A Seleção Brasileira deu adeus à Copa do Mundo de 2026 no último dia 5 de julho, ao ser superada por 2 a 1 pela Noruega nas oitavas de final, no MetLife Stadium, em Nova Jersey. O revés marcou a pior campanha verde-amarela desde 1990 e reforçou um incômodo histórico contra rivais europeus.
O início foi promissor. Aos 12 minutos, o árbitro de vídeo assinalou pênalti em Vinícius Júnior, mas Bruno Guimarães bateu fraco e parou nas mãos do goleiro Orjan Nyland. A chance desperdiçada mudou o clima do confronto: o Brasil manteve a posse, porém passou a errar tomadas de decisão, alternando cruzamentos sem direção e jogadas individuais que paravam no bloqueio escandinavo.

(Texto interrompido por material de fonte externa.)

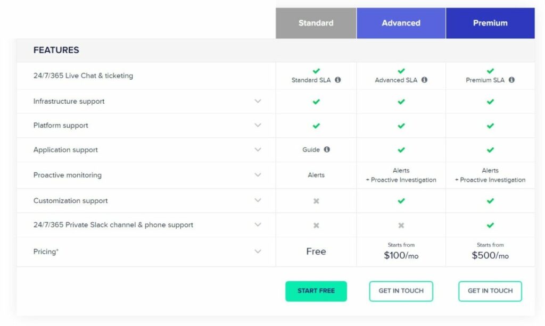
Task: Select the Standard plan header
Action: [316, 23]
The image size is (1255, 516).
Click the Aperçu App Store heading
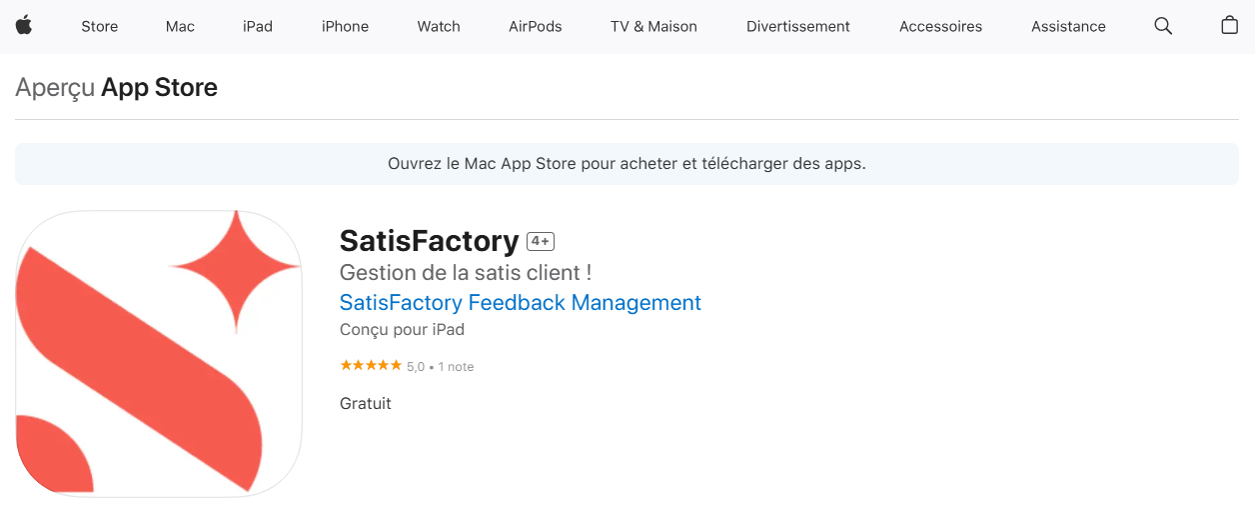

Na volta do intervalo, Carlo Ancelotti lançou Endrick para aumentar a profundidade do ataque. O jovem atacante até apareceu livre dentro da área após passe de Vinícius, mas finalizou para fora. Enquanto isso, o sistema norueguês apostava em transições rápidas, aguardando o cansaço brasileiro.
O castigo chegou aos 34 minutos da etapa final. Cruzamento da esquerda achou Erling Haaland livre; o cabeceio fulminante abriu o placar. Com a Seleção brasileira se lançando desesperadamente ao ataque, os nórdicos encontraram ainda mais espaço. Aos 45, Haaland dominou na intermediária, ajeitou e acertou belo chute no canto esquerdo de Alisson, ampliando para 2 a 0. Já nos acréscimos, Neymar descontou de pênalti, insuficiente para evitar a eliminação.
Com os dois gols, Haaland alcançou sete na competição, igualando Lionel Messi e Kylian Mbappé no topo da artilharia. Para o Brasil, a derrota prolonga um tabu: em cinco confrontos oficiais ou amistosos, a equipe jamais venceu a Noruega (três vitórias europeias e dois empates).
O revés também reforçou a sina de quedas diante de representantes do Velho Continente. Das 18 eliminações brasileiras em Copas, 15 foram causadas por europeus. França (três), Holanda (duas) e Itália (duas) lideram a lista de maiores carrascos. A Argentina aparece com uma eliminação, em 1990; agora, a Noruega se junta ao rol.
Especialistas apontam que a equipe de Ancelotti apresentou volume de jogo, mas faltou eficiência na zona de definição. Além do pênalti perdido, o time finalizou 17 vezes e acertou o alvo em apenas quatro oportunidades. Do outro lado, a Noruega concluiu seis vezes e balançou a rede em duas — aproveitamento que fez a diferença.
O fracasso nos Estados Unidos encerra um ciclo que começou com altas expectativas após a chegada de Ancelotti. A Confederação Brasileira de Futebol terá de avaliar a renovação do elenco e o modelo de jogo para evitar que o fantasma europeu siga assombrando a busca pelo sonhado hexacampeonato.